> _Source extract_
== Segment start ==

Regulatory annotation

Ensembl Regulatory Annotation

The results of peak calling are used to identify potential regulatory regions in the genome, including Promoters, Enhancers and Open Chromatin regions.

Overview of the annotation process

The steps used for defining the set of Regulatory Features (RFs) are:

  1. Retrieve ATAC-seq & DNase-seq peaks for all the epigenomes of the target species, restricted to the peaks of canonical chromosomes.
  2. Merge peaks across epigenomes overlapping by at least 1 bp to obtain a set of unique peaks (UPs).

Promoters

  1. Identify UPs overlapping Transcription Start Site (TSS) windows, defined as 90 bp upstream and 10 bp downstream of a TSS.
  2. For each UP overlapping a TSS window:
    1. Merge core regions (490 bp upstream and 10 bp downstream of each TSS) for all TSSs overlapping the UP
    2. Each merged core region (there can be more than one per UP) becomes the core region of a promoter. A promoter can have longer bounds, which are determined by the overlapping UP, but limited to 10bp downstream of the farthest TSS in the merged core region and 1 kb upstream of the core region.
    3. The remainder of the UP becomes a candidate open chromatin region (cOCRS).

Open chromatin regions

  1. Join the cOCRs and the UPs that did not overlap a TSS, merge nearby peaks (up to 100 bp), and filter out peaks shorter than 100 bp. This gives the set of open chromatin regions. A subset of these will be relabelled as enhancers.

Enhancers

  1. For H3K4me1, H3K27ac and open chromatin peaks (ATAC-seq or DNase-seq), merge nearby peaks (up to 100 bp) across epigenomes to give unique peaks (UPs). Filter out the histone UPs that don’t overlap open chromatin UPs by at least 50% in either direction.
  2. Filter out open chromatin regions > 2.5 kb or that overlap annotated exons by more than 10%.
  3. Those that overlap with the H3K4me1 or H3K427ac UPs by more than 50% are relabelled as enhancers.

Activity

  1. Activity (ACTIVE or INACTIVE) is determined by overlapping features and the epigenome open chromatin peaks when there is:
    1. For open chromatin regions and enhancers, a minimum of 20% overlap in either direction.
    2. For promoters, at least 1 bp overlap.

== Segment end ==

> _Work order_
Copy the regulatory annotation page between "The steps used" and "of canonical chromosomes.", inclusive, substituting "primary" for "canonical". You won't need the rows.

> _Source material_
== Segment start ==

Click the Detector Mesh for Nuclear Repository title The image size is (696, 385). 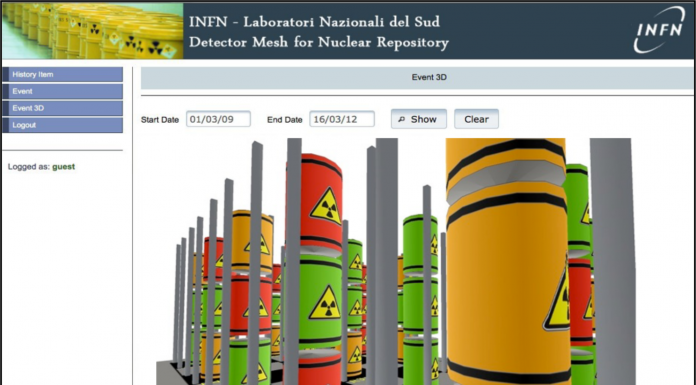[319, 43]
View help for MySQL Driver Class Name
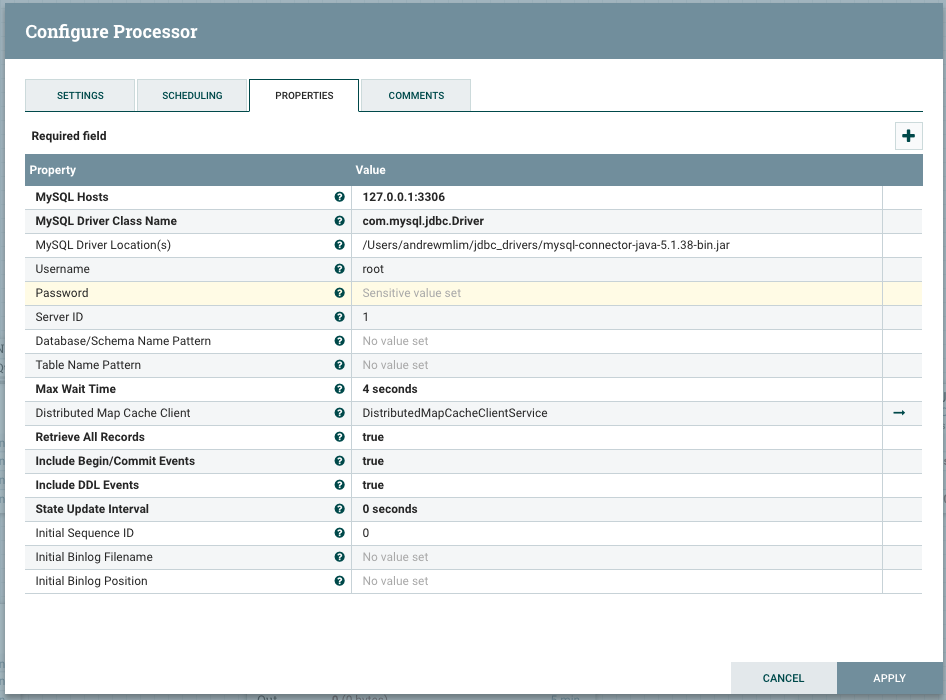 (x=339, y=220)
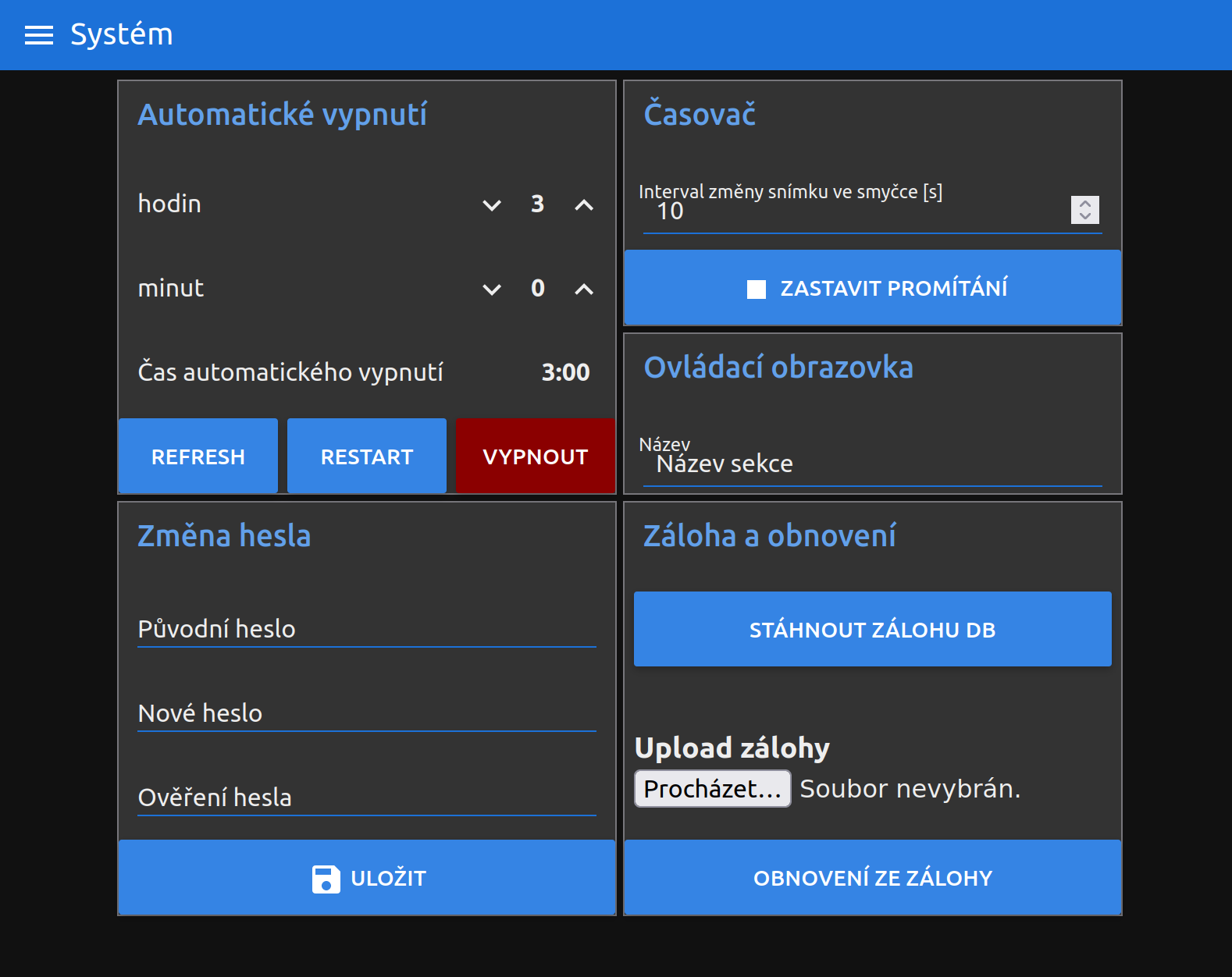
Task: Increase the minut value with up chevron
Action: tap(584, 290)
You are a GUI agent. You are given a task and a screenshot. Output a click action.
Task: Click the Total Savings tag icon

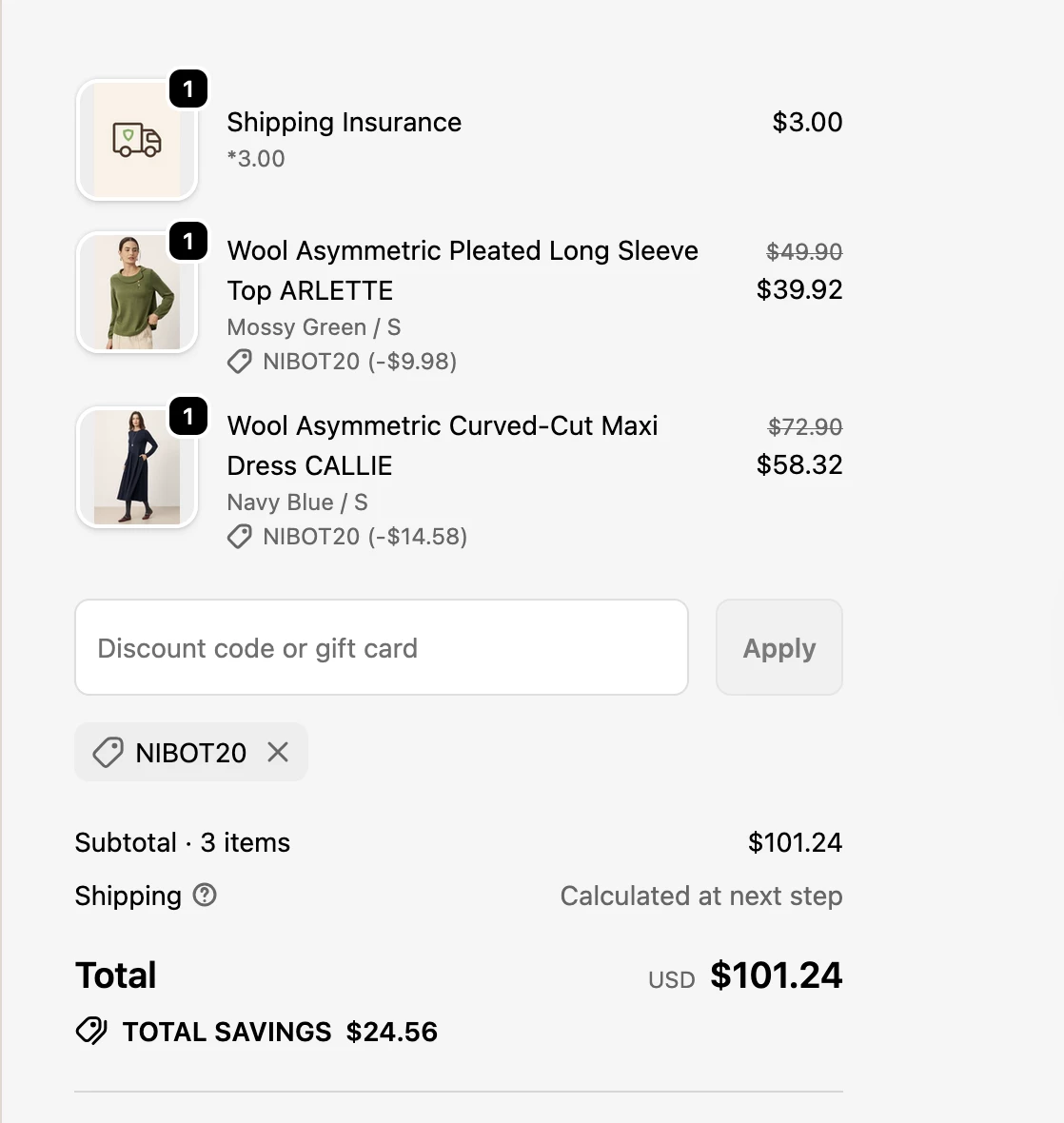[x=91, y=1031]
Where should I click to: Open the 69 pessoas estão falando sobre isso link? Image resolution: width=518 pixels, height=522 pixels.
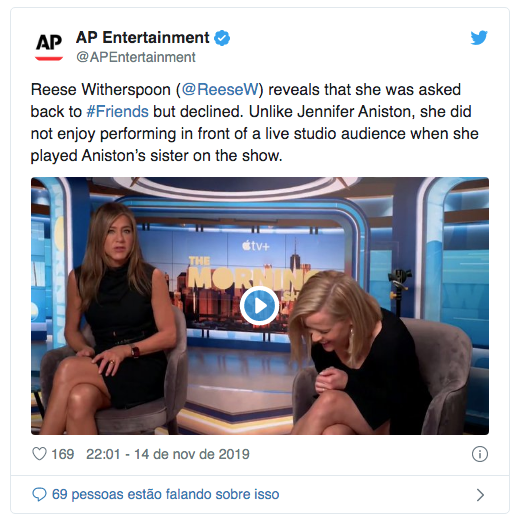pos(166,494)
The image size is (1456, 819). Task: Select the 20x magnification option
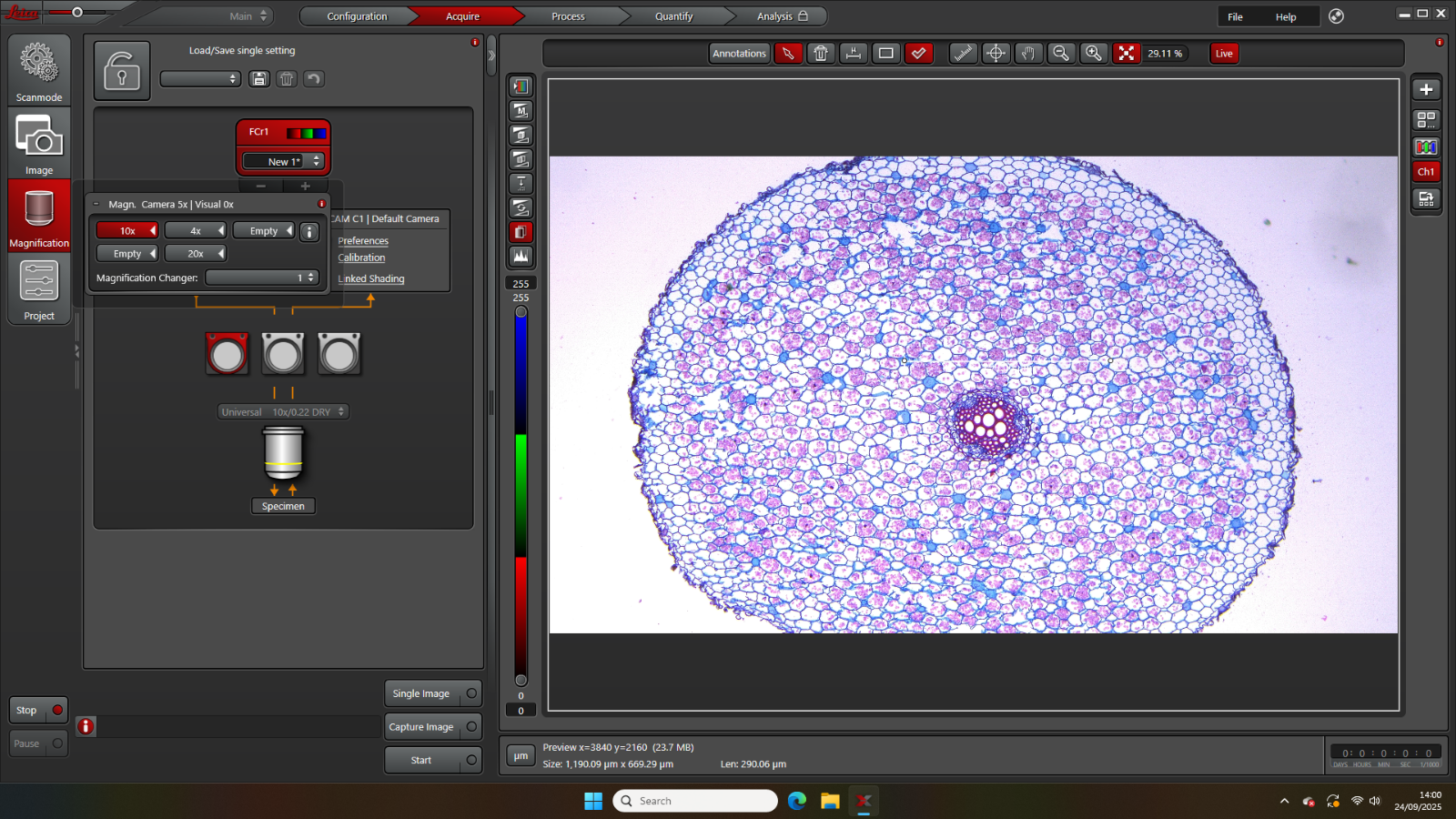[196, 254]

== Segment end ==

> _Response_
The steps used for defining the set of Regulatory Features (RFs) are:

  1. Retrieve ATAC-seq & DNase-seq peaks for all the epigenomes of the target species, restricted to the peaks of primary chromosomes.